At least, with some ISO-based complex sets, we have well-defined registries
and parsing rules for matching the length of sequences that introduce a
codepage selection (so that, during conversion, the sequence itself can be
filtered out, and the rest of the text be interpreted and converted to the
appropriate code-points according to the subset mapping). But for most
protocols, we don't have such thing.
We are even lacking appropriate identification of many national terminal
protocols (for example the BBS or Videotex systems, or newer CES used for
DVD subtitles, or in DVB-T subtitle channels or EPG).
This is a problem when preparing documents for later inclusion on
multiplexed media or streams (like MPEG streams, or DVB channels for
satellite, cable, DSL or air transmission), as they will require specific
software and specific filters.
Note that proper CES identification is also commonly missing in other very
used protocols (for example SMS messaging on mobile phones) or are not
interoperable internationally, and vary between phone operators that each
need their own custom conversion filters when transmitting something else
than pure ASCII (and the SMS protocols do not even allow defining custom
bitmaps for mapping the missing Unicode characters that can't be converted
in the target CES of the recipient, according to mobile phone capabilities).
Even with the same operator, there are lots of differences of implementation
and international support between mobile phones, and for some languages that
need extra characters, the received message is completely unreadable.

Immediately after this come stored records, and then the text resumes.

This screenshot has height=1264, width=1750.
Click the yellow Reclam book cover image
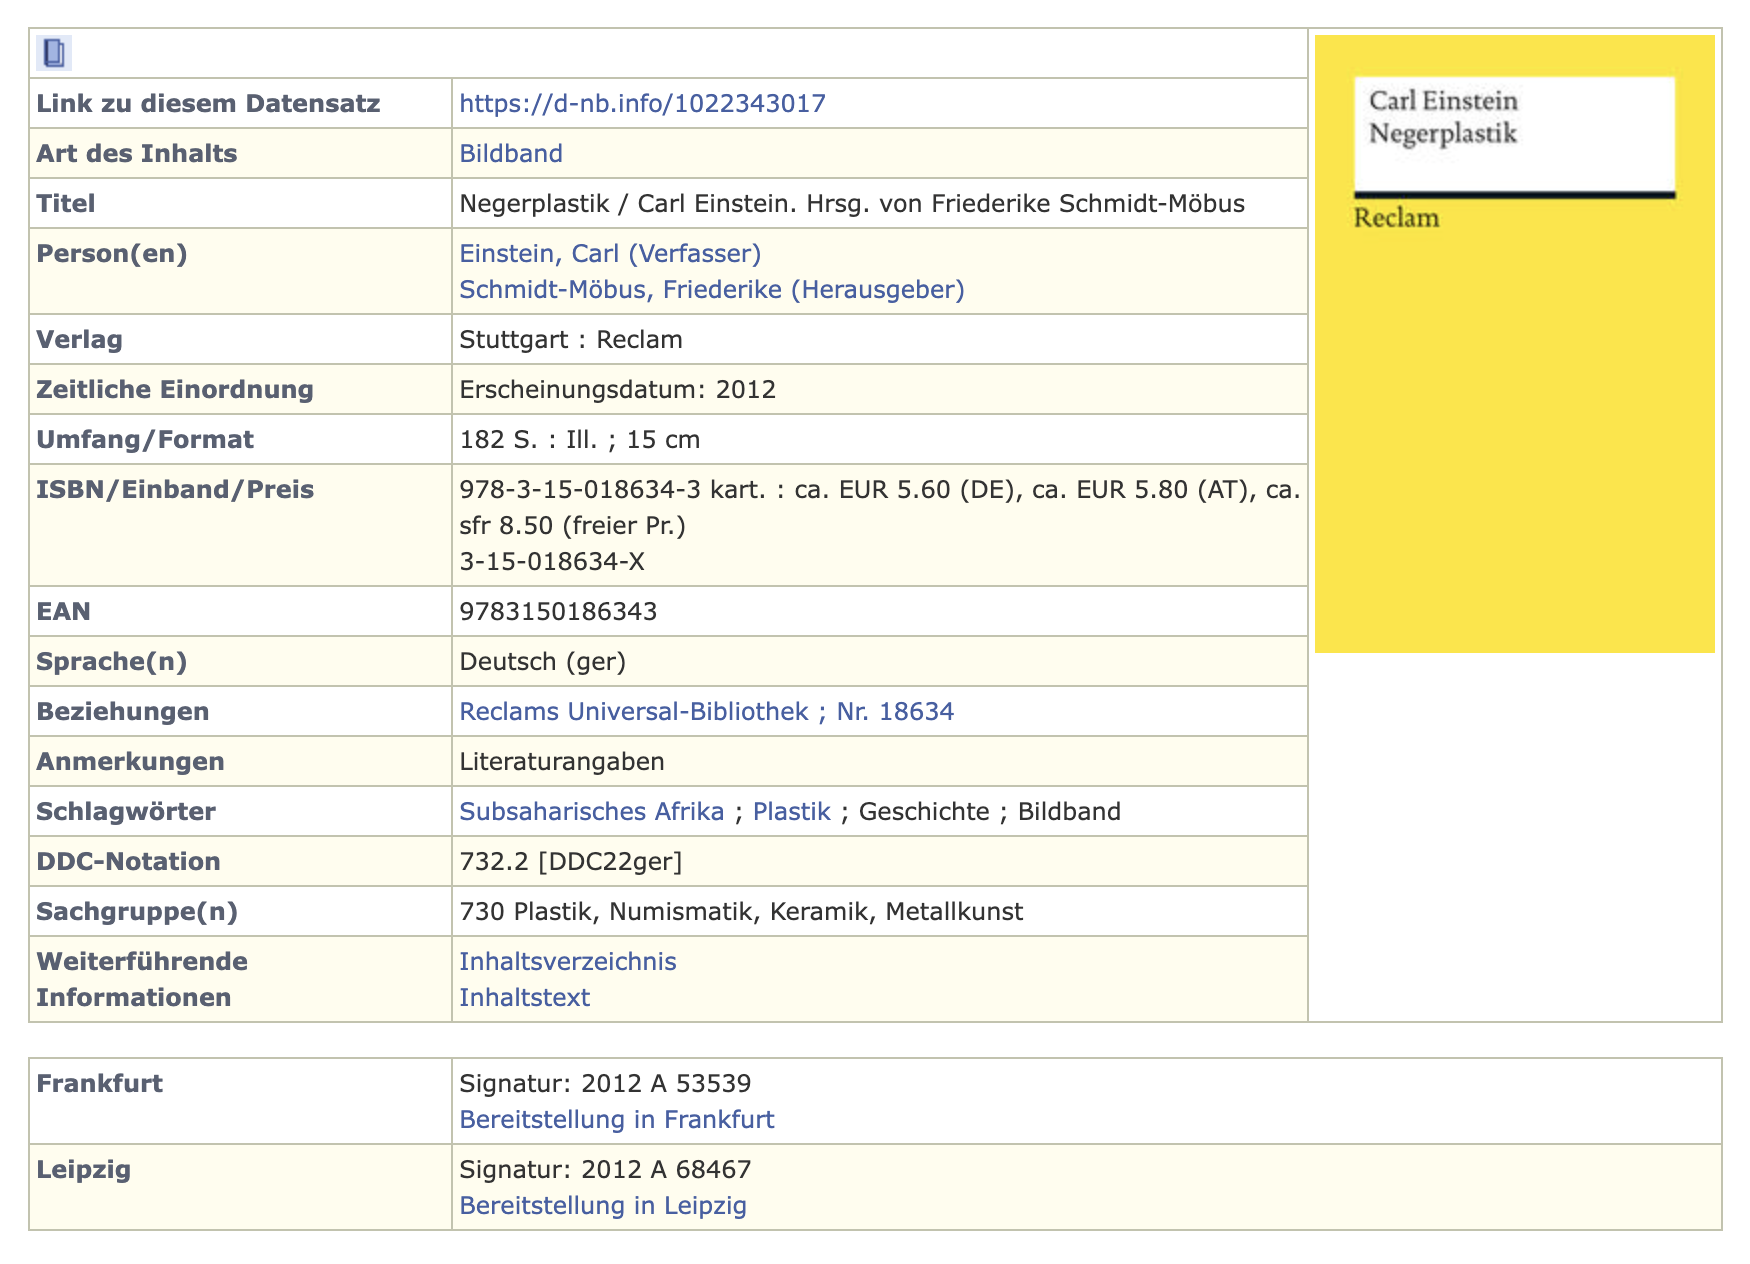[1514, 344]
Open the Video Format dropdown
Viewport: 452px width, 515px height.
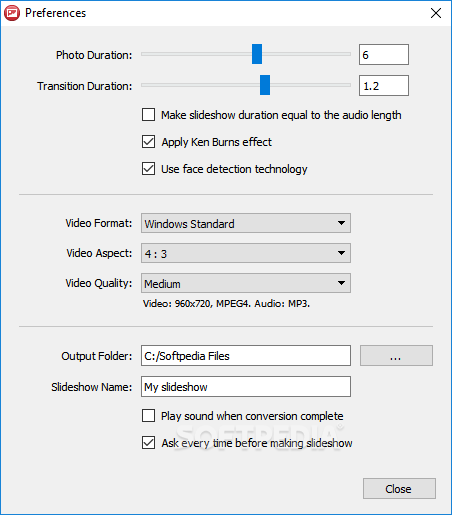[x=246, y=223]
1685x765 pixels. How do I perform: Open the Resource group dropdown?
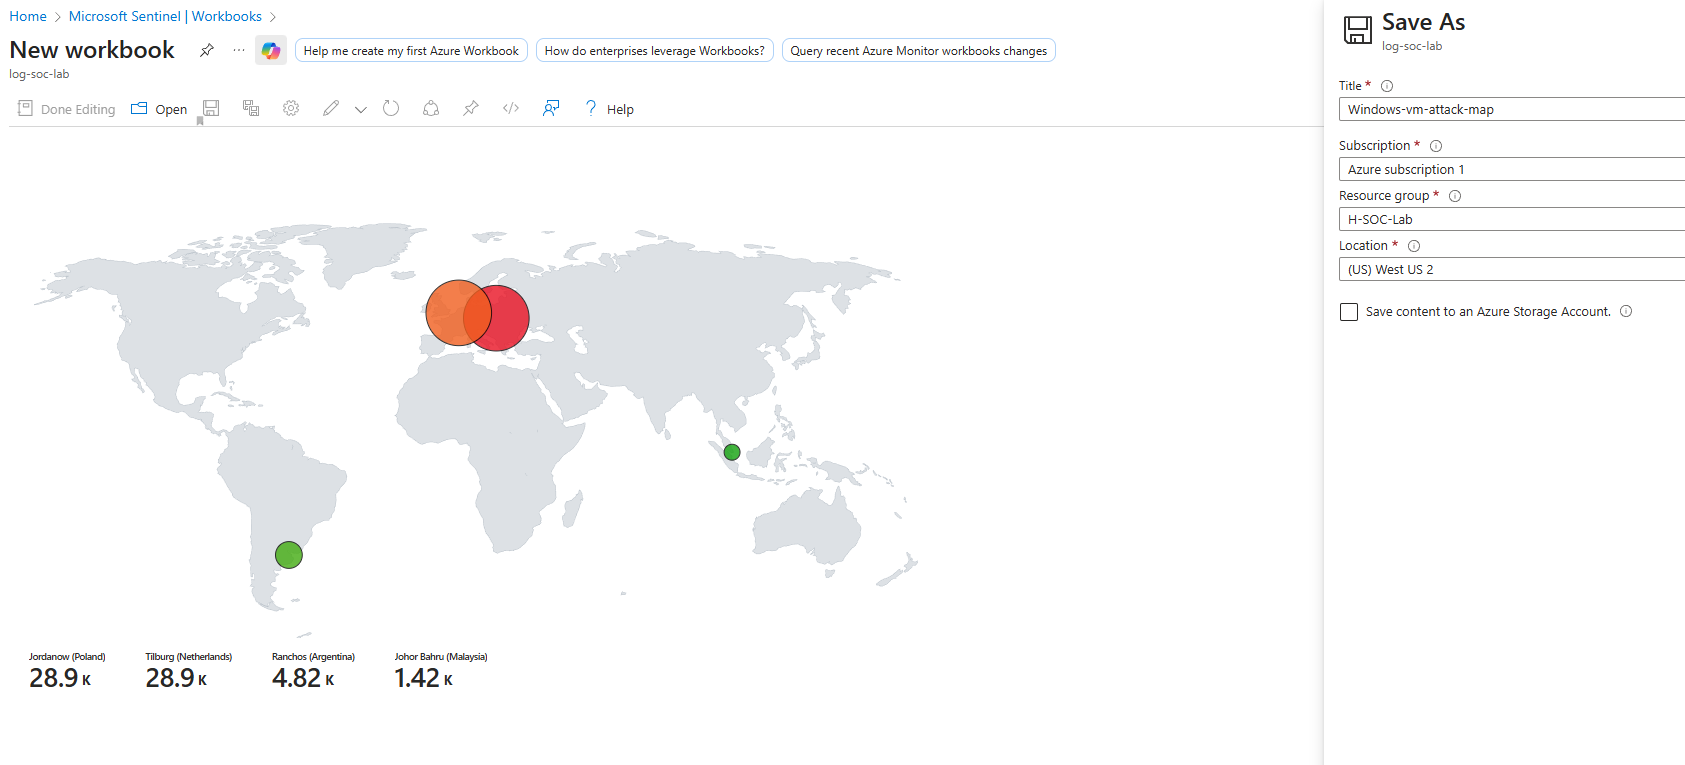[1510, 220]
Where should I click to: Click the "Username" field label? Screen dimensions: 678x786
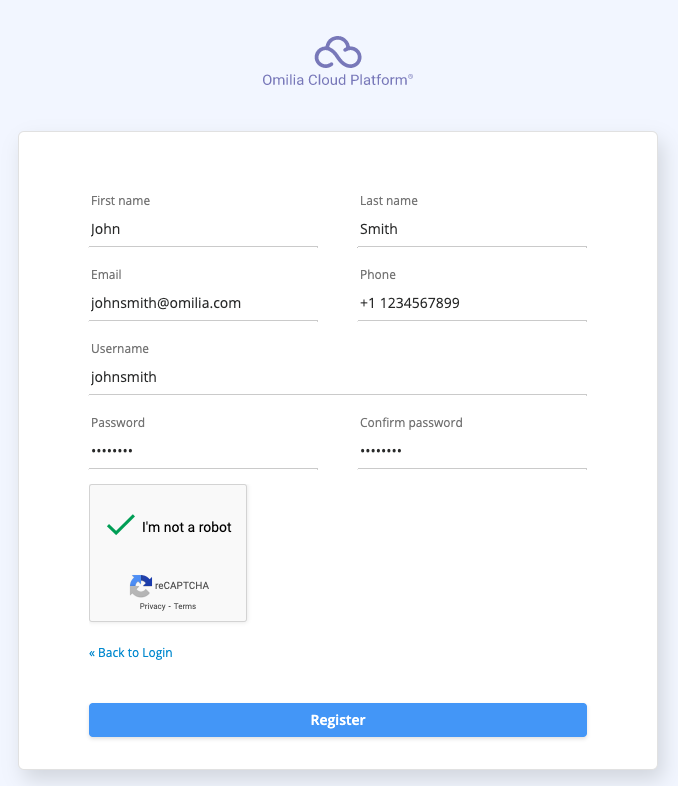[x=120, y=349]
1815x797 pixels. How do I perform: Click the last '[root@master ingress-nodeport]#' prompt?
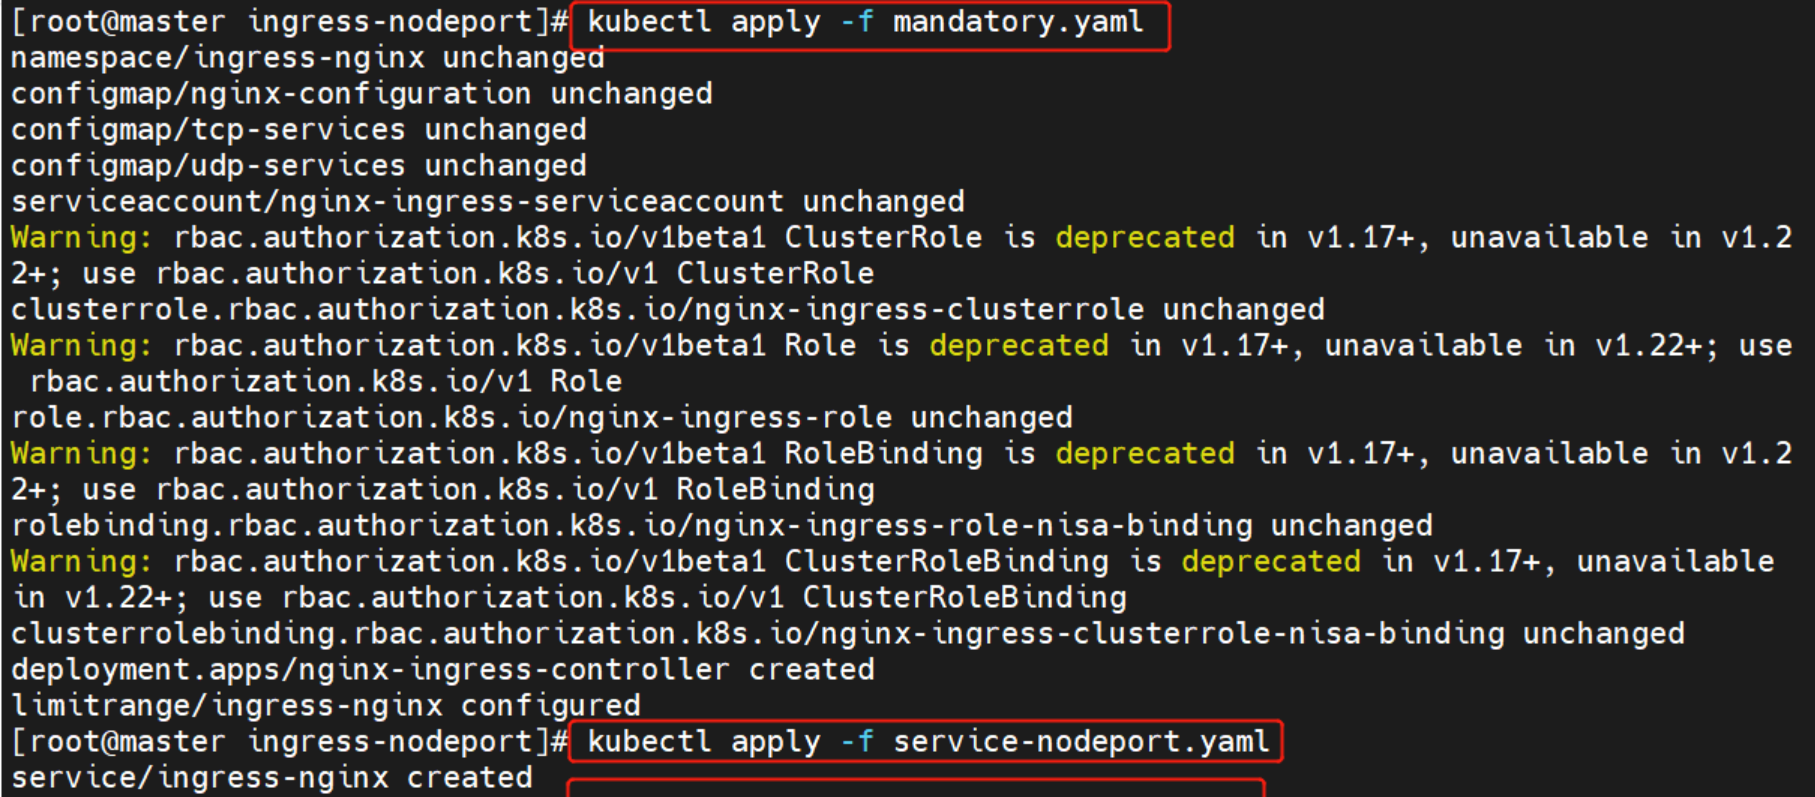[x=288, y=742]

Even though UTF-8 has progressed significantly in this area, many mobile
phones lack the necessary built-in font support, and are unable to display
the associated text; that's something that the mobile phone operator should
provide for its subscribers, by allowing mobile phones to send their
capabilities, so that the operator will send small bitmaps to define the
missing glyphs, along with the UTF-8 encoded message. The mobile phone could
then contain an internal cache for those "custom" glyphs sent by their
operator (in most cases, for mobile phone usage, the glyphs do not need to
be scalable and can be bitmaps in a single size; the devie will then adapt
its font size to the default size of those glyphs associated to characters
present in the text).
Another difficulty is caused by UTF-8 encoded grapheme clusters: most small
devices are unable to implement the complex decoding and layout algorithm,
so that's a case where a encoded grapheme cluster should be reencodable as a
single PUA, and then sent with such PUA and a glyph definition mapped to it.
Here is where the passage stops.